Спросим теперь себя, как субъект может представить себе цель, с которой он не совпадает, которую не знает? Ведь ему нужно к этой цели двигаться! Логика требует, чтобы он полагал себя как иного, как другого человека, имеющего иное предметное устройство глаза, способного разглядеть цель — как раз такого устройства, которое потом, в момент, когда наш субъект дойдет до цели, как мы это видели, станет его! Это означает, что целеполагание, с другой стороны, есть общение с самим собой, общение с собой о цели. Другими словами, первое определение сознания есть общение с собой о цели.
Важно подчеркнуть, что предметная разностность орудия и предмета действия опредмечивает внутреннее общение. Этот феномен существенно ”сглаживается”, пока рубило используется для изготовления рубила.
Это же одновременно значит, что мое общение с собой заряжено страданием и страстью. Я отстраняю себя в напряжении страсти, и все движение к цели есть, таким образом, страстное движение к себе.
Все то же самое можно сказать и о действии. Человек должен удерживать предмет, как не совпадающий с ним, то есть, общаться с собой как с другим, полагающим свой предмет вне себя.
При этом, человек действует на свою неорганическую, не-телесную природу, общается с собой о возможном действии, цели и причине, которые, в свою очередь, опредмечивают его внутреннюю социальность и свою для-него-ценность, осмысленность. Это и означает, что человек определяет себя по отношению к ”человеческому”, по отношению к роду человеческому, определяет себя как ”родовое существо” (Маркс).
Собственно говоря, как только я поставил себе некую цель, я уже этим самым выхожу за пределы наличных форм и всего того, что в них опредмечено!
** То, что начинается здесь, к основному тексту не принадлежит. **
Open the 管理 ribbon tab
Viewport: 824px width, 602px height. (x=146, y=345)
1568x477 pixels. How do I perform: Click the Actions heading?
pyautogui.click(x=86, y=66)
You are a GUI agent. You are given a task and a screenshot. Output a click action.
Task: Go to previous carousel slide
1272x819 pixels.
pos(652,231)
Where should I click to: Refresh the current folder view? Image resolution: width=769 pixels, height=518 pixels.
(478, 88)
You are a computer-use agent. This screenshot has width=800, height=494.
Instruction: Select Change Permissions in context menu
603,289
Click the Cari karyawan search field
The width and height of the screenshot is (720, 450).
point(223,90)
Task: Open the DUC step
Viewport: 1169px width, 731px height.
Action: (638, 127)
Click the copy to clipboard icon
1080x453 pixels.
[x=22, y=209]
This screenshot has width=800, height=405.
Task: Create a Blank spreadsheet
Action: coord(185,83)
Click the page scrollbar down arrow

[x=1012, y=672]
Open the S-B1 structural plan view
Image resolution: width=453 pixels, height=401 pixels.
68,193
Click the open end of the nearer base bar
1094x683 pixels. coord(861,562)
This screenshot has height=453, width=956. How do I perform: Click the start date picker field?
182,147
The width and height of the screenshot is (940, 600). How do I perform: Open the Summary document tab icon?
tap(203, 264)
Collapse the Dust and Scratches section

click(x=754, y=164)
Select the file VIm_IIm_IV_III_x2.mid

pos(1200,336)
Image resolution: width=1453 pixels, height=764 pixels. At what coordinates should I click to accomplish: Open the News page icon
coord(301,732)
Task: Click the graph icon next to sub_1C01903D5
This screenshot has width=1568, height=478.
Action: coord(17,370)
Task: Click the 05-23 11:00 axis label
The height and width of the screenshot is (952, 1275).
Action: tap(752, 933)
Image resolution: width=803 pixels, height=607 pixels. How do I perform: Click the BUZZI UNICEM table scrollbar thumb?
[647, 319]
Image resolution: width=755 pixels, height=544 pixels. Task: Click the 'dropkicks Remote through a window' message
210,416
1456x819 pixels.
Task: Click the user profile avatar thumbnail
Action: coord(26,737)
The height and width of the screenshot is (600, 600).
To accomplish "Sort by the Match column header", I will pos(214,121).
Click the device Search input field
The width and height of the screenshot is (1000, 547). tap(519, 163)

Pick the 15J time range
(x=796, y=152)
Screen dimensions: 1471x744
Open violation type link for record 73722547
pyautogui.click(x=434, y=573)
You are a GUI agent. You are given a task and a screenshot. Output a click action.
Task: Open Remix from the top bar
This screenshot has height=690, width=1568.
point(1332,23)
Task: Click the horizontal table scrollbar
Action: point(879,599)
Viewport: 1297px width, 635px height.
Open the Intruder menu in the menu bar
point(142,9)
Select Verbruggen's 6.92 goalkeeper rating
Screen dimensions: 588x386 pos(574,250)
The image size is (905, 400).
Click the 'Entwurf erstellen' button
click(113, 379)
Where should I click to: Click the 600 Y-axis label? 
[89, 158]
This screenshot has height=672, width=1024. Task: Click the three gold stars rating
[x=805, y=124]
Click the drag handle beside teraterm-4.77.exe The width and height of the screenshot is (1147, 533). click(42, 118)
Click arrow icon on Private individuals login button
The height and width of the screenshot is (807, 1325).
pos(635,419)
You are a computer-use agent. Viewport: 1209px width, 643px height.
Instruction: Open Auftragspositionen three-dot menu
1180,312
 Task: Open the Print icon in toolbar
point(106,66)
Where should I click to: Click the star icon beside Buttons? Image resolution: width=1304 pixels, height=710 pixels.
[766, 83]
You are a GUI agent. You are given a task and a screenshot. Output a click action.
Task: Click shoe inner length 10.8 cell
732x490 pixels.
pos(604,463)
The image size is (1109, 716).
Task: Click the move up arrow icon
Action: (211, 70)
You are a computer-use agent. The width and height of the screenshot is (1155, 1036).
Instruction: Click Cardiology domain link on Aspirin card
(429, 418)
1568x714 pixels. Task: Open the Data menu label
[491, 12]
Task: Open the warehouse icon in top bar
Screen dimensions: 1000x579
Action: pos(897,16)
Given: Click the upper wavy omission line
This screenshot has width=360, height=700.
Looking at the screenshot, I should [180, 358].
”Коль скоро мои орудия (мои собственные силы...) не сливаются с моими руками, глазами, ушами, могут накапливать в себе результаты деятельности других людей, после моей смерти оставаться и переходить к другим людям, то уже поэтому моя собственная личностная сила, воплощенная в орудиях труда, оказывается вместе с тем силой общения, силой общающихся индивидов. Это обнаруживает родовой (но не в фейербаховском смысле...) характер исходных определений моей деятельности.” (Библер, с. 60-61). То есть, опредмеченность как таковая, как “остающаяся деятельность”, мое остановленное личное усилие и есть деятельность как определение человеческого рода!
При этом, искусство как бы бесцельно, есть деятельность ради деятельности, отстраненность ради отстраненности, и поэтому есть именно послание о личном, о себе и только о себе. Произведение искусства есть опредмеченность общения как такового и потому, как “побочный эффект”, есть моя жизнь после смерти. Кроме того, это есть СООБЩЕНИЕ, прямая запись о моих силах как силах рода, просто в силу того, что она остается для рода.
Поэтическая речь воплощает (в буквальном смысле слова – делает плотью) мою именно индивидуальность, тотальность моих особенных черт, а значит и некоторое исходное ядро моего мировосприятия, объединяющего меня в целое... если таковое есть, вообще может быть. Молчание о себе – вот что такое поэтическая речь! В то время, как философская речь есть молчание об идее!
Но важно всегда различать общение-как-индивидуальность, то есть общение от имени сознания, поэтическое общение и не совпадающие с ним общение-как-личность(?), общение от имени мысли, философское общение. Способность говорения и способность молчания. То есть, способность говорения в речи философской – это проникновение в нее и осуществление ее речью поэтической, а способность молчания речи поэтической есть проникновение в нее и осуществление ее речью философской. Молчание как и речь – двуполюсно: молчание-о-себе—молчание-о-предмете. То, на что направлено мое внимание при этом – конституирует предмет как философский или поэтический.